The Kansas House of Representatives shot down an amendment to legalize medical marijuana on Monday, rejecting the Kansas Safe Access Act by a vote of 54-69.

According to the Kansas City Star, the comprehensive medical cannabis legislation was added to the House of Representatives voting schedule as an amendment to a seperate update to the state's controlled substance listings.

The amendment was inserted into the state's larger legislative drug policy deliberations by Representative Cindy Holscher, who told fellow legislators her daughter suffered from ruhmitoid arthritis, and argued that she should be able to try cannabis as a replacement to her otherwise destructive pharmaceutical medication.

Like legalization supporters across the country, Holscher pointed out the state's problems with prescription opioid abuse and overdose, and implored legislators to support cannabis as an all-natural replacement.

"Please don't make us lawbreakers," Holscher said, according to radio station KCUR. "Give us an option for something that has been proven to work."

Even after Holscher's amendment was narrowly rejected though, Sunflower State cannabis advocates have still expressed confidence that Monday's vote, and the debate that preceded it, were positive steps for the notoriously prohibitionist state.

"Today was the most legislative discussion we have ever had in three years of the Kansas Safe Access Act," Lisa Sublett, founder and president of legalization advocacy group Bleeding Kansas Advocates, told the Kansas City Star.

Further, even as Kansas Representatives put off a fully regulated medical cannabis program for at least one more legislative session, the heartland lawmakers did give preliminary support to a separate amendment that would legalize the sale of industrial hemp-based CBD products. Similar to businesses in prohibitionist states like Tennessee and Alabama, Kansas health food shops have been selling hemp-derived CBD edibles and oils for years, but have recently faced cease and desist requests from state officials, who claimed last month that those products did not meet state-controlled substance requirements.

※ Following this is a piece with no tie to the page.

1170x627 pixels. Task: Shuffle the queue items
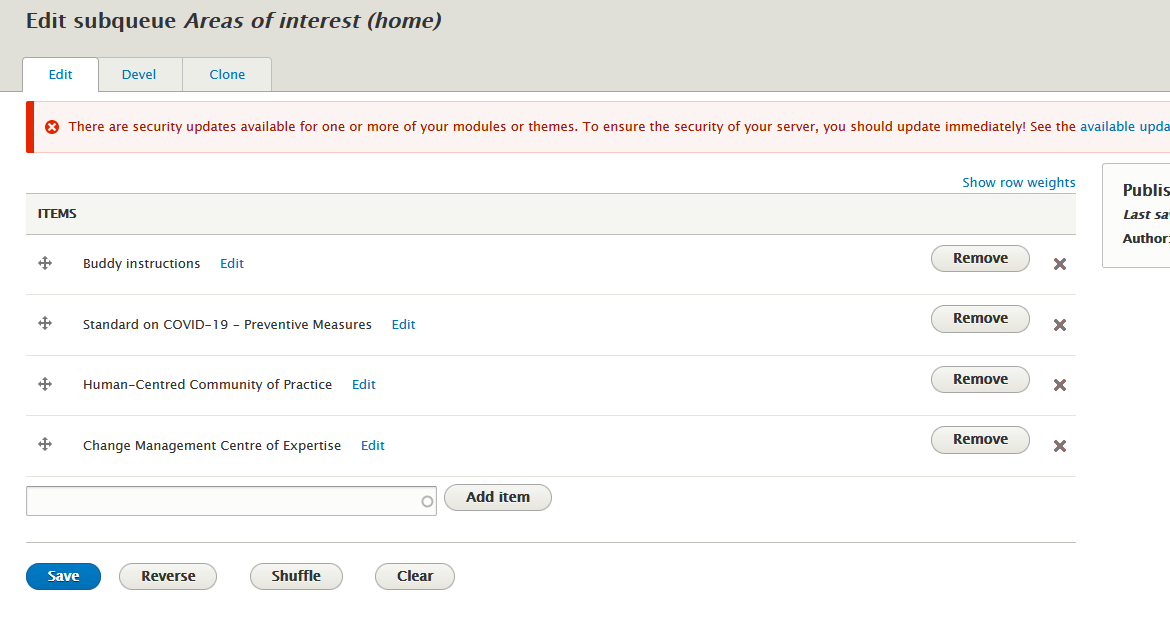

Now, if given final approval from state Representatives and the Kansas Senate, retailers could soon sell CBD products freely.

In addition to the initial support for industrial hemp CBD sales, Kansas Representatives also approved a provision to remove the drug kratom from the state's controlled substance list. In the midst of America's continued opioid addiction crisis, kratom has emerged as yet another plant-based alternative to the deadly pharmaceutical painkillers.